I got to teach a lesson in church a few weeks ago about how to make decisions. I thought it sounded like a pretty harmless topic but the more I read and studied for this lesson the more I swung between resolve and discouragement. How did I manage to miss the instructions on how to make good decisions? It would have made my life so different if I understood how to make a good decision. Not necessarily a better life just a different one.

How many times have you heard that Robert Frost poem about two roads diverging in the yellow woods and how taking the one less traveled, how that made all the difference? Yeah, almost every time I have found myself standing in that darn yellow woods I have chosen the wrong road. As I made pages of notes for this lesson on how to teach these darling 14-18 year old kids in my class how to make good decisions I have been squirming with the realization that I have rarely followed these steps.

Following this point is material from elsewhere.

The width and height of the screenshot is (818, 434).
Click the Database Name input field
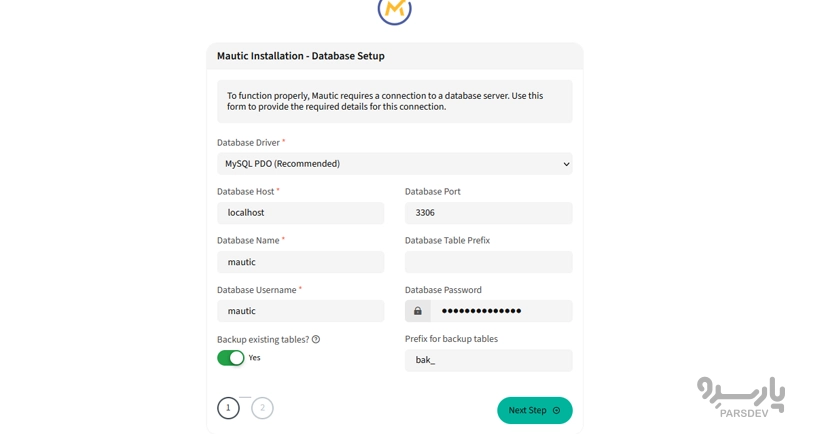(x=300, y=262)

From ninth grade to about 30 years old we are making some of the most important decisions of our lives. Who we are going to marry. What career we want. What school to go to. Whether to get good grades or not. Who to date. Decisions that seriously determine our lives. I was so young when I made all these decisions. So not aware of who I was.

You can't go back ....duh....I know this. So I am trying not to bellyache too much over what is done and gone. And I have this very rare opportunity to make some decisions again and the part that is killing me is that I am not totally sure I am yet capable of making good decisions. I know me a lot better. I know the best way to make decisions but can I put it all into action? Do I have the discipline? The self control? The focus? And most important the perspective? Oh and what about that constant struggle between what your heart wants and what your head knows? Sometimes I want to give up. The struggle does not appear on my outside unless you pay close attention to me but I am just going to be dramatic and say it is epic and the ending....yeah, who knows :)

3 comments:

Anonymous said...

My question for thought is this: If a decision ends up in things not working out perfectly, then was it necessarily wrong? In my opinion, the answer is no. I think that every important decision we make leads to more decisions...adjustments if you will, whether they be major or minor. But for me it is too depressing to think of past life decisions as "wrong." Some of the best growth and learning occurs when things don't go as we hoped or planned. It seems counterproductive to evaluate past decisions as right or wrong based on present information, as things are always more clear in hindsight. And present decisions can be debilitating if we worry too much about a future that we can't see and very often can't control. We do the best we can with the information we have at the time and go from there. That's why forgiveness of ourselves and others is such an important thing. :)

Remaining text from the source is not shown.